Nothing speaks of home like a quilt, especially one with a family history. There’s something about the patching and stitching and padding that gives one comfort and joy.
A book, Texas Quilts and Quilters: A Lone Star Legacy, to be issued in October by Texas Tech University Press, has some wonderful stories about the roles quilts play in family life. Primary author Marcia Kaylakie, a quilt appraiser and collector, said her research has enlightened her to “how much Texas heritage is hidden away in closets, attics and trunks.”
While reading the book, I was especially taken with the stories of Osceola Dyer Woodruff, who spent most of her life in Red River County, and her daughter Zella Woodruff of Abilene. Osceola quilted out of necessity, saving tiny scraps of material and piecing them together because that’s the way things were done in her day. “Use it up, wear it out, make it do or do without,” the saying goes.
Kaylakie chose Osceola’s Dutch Doll quilt for presentation in this beautiful coffee table book. The Dutch Doll is a common pattern using a series of little calico figures in broad A-shaped dresses and sunbonnets (see quilt below). Osceola handed the quilt down to Zella, whose children called it “the sick quilt.” “When they were sick, Zella would sit beside them, making up stories about the little Dutch dolls, entertaining her children to keep them quiet,” writes Kaylakie. “These Dutch dolls went on great adventures while little fevered children listened to their mother’s soft voice soothing them, her cool hand testing their foreheads, settling them into the sheets so they could rest and be well. … This quilt made by a loving grandmother became a mother’s book of stories told during her children’s illnesses.”
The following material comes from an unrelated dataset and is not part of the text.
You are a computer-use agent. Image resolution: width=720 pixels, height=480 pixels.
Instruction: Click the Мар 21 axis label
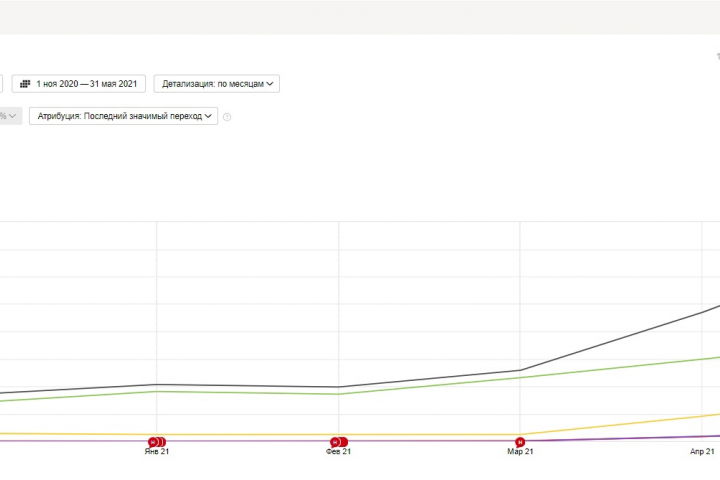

After Osceola’s death in 1982, Zella discovered the true scope of her mother’s work, unearthing dozens of quilt tops she had never seen. Years later Zella took some of the tops to a shop to be quilted, and the staff encouraged her to learn to quilt them herself. “Zella found that quilting her mother’s quilt tops helped fill a void she’d felt since her mother’s death and also created lasting bonds with other quilters,” Kaylakie writes. As Zella said, “It soothed me to work on the quilts and helped give me comfort and ease my grief.” Comfort. Again, that word comfort.
Zella shared a great talent with her mother. “She decided she would make a quilt that would have special meaning,” according to Kaylakie. “She joined a quilt block exchange group, the Prairie Star Quilters. Each member contributed a block to Zella’s Precious Memories quilt. It includes many of Zella’s fabrics and her mother’s pieces of tatting discovered among the quilt tops and other needlework. “Precious Memories” (pages 14–15), with its pieces of silk, satin and velvet and heavy embellishments of lace, tatting, buttons, embroidery, ribbons and beads, was a finalist at the International Quilt Festival in Houston in 1999.
Quilt contests such as the one Zella entered didn’t start until the 19th century, and in the 20th century came the acknowledgement that the very finest are works of art. In the past couple of decades, as handmade products from China flooded the American market, it looked as if American quilting and quilt collecting might fall on hard times. But foreign imports can’t provide recreation and fellowship. Jean Yarborough of Jean’s Corner in Livingston says people flock to her store for lessons, material patterns and simply to exchange ideas. “The business is booming. People aren’t making quilts to sell. That would be too costly. They are made as art,” she says.
The specimens in Texas Quilts and Quilters represent a rich variety of handiwork. Predictably, quilts made from clothing scraps and flour sacks abound. But there are also tobacco-pouch quilts, with tiny pouches stuffed with cotton balls to make a “puff” quilt (page 12), also known as a biscuit quilt. In addition to traditional designs—such as the Lone Star, the Irish Chain, Four Tulips, Star, Dutch Dolls, Rainbow, Butterfly and so forth—the book also highlights unique quilts, including free-style “crazy” quilts. Several quilts have a cattle-brand motif (page 13), several have the signatures of high school classmates or church members, and one depicts characters and scenes from “Gone With the Wind” (page 13).
In addition to exhibiting beautiful photographs of 34 quilts taken by Jim Lincoln and his wife, Judy, the book, edited by Janice Whittington, provides histories of or interviews with the quilt makers and their descendants. The earliest quilts pictured are from the 1870s; the newest from 2003.
Kaye Northcott is the former editor of Texas Co-op Power.